Voloda2
Voloda2

Reputation: 12597

Error: this class is not key value coding-compliant for the key y

This observer works well

[self.tableView addObserver:self forKeyPath:@"contentOffset" options:NSKeyValueObservingOptionNew | NSKeyValueObservingOptionOld context:nil];

But this one produce an error.

[self.tableView addObserver:self forKeyPath:@"contentOffset.y" options:NSKeyValueObservingOptionNew | NSKeyValueObservingOptionOld context:nil];

 Terminating app due to uncaught exception 'NSUnknownKeyException', reason: '[<NSConcreteValue 0x6e3eda0> valueForUndefinedKey:]: this class is not key value coding-compliant for the key y.'

But why?

Upvotes: 1

Views: 677

Answers (1)

dandan78
dandan78

Reputation: 13854

Because although contentOffset exists as a property in your class, it is in fact an instance of a CGPoint, which is just a regular C structure, not an Objective-C class and hence is not KVC compliant.

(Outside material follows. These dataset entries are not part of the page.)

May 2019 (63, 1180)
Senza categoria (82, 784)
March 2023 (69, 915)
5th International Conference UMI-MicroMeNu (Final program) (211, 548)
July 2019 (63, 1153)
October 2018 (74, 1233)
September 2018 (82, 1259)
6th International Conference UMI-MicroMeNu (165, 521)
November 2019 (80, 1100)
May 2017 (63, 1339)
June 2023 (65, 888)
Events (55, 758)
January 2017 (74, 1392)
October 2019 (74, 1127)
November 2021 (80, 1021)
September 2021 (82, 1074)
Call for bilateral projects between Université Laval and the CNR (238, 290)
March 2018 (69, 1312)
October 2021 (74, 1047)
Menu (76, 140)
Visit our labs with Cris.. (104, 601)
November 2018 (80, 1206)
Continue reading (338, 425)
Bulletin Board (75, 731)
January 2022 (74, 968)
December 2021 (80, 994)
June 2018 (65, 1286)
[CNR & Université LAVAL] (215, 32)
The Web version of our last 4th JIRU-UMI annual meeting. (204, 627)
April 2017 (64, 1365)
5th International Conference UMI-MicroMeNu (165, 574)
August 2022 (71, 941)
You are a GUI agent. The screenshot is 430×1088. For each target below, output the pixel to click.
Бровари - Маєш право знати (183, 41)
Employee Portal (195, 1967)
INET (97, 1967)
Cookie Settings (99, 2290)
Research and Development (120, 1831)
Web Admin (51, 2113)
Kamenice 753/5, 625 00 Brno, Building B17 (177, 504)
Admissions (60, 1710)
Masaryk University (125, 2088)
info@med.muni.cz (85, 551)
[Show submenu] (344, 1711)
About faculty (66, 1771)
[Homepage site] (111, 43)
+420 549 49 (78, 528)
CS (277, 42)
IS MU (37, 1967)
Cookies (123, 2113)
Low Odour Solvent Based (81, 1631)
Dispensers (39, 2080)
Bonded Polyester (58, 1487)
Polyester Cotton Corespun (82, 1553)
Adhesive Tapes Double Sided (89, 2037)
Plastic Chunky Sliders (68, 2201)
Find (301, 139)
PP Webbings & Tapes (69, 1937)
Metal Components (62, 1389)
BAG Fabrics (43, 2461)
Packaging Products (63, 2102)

In the second example you're treating it like an Objective-C class.

Update

It might be slightly confusing, but going back to your example:

self.contentOffset       // contentOffset is a property of the current class
self.contentOffset.y     // y is a member of the CGPoint structure of which contentOffset is an instance

The two look the same, but one is Objective-C style and the other is C-style. C structs predate Objective-C and do not implement KVC. Remember that Objective-C is built on top of C, so everything that is in C is also in Objective-C, but the reverse does not apply. Accessing an Objective-C class property just happens to have the same syntax as accessing a member of a struct.

You're probably subclassing UIScrollView and if you check the appropriate header file, you'll probably see something like

@property (nonatomic, assign) CGPoint contentOffset;

The assign means it's a C data type. Also note the lack of a * that would indicate a pointer.

The declaration of CGPoint also confirms that it is not an Objective-C class:

struct CGPoint {
  CGFloat x;
  CGFloat y;
};
typedef struct CGPoint CGPoint;

As you can see, CGPoint is not derived from NSObject.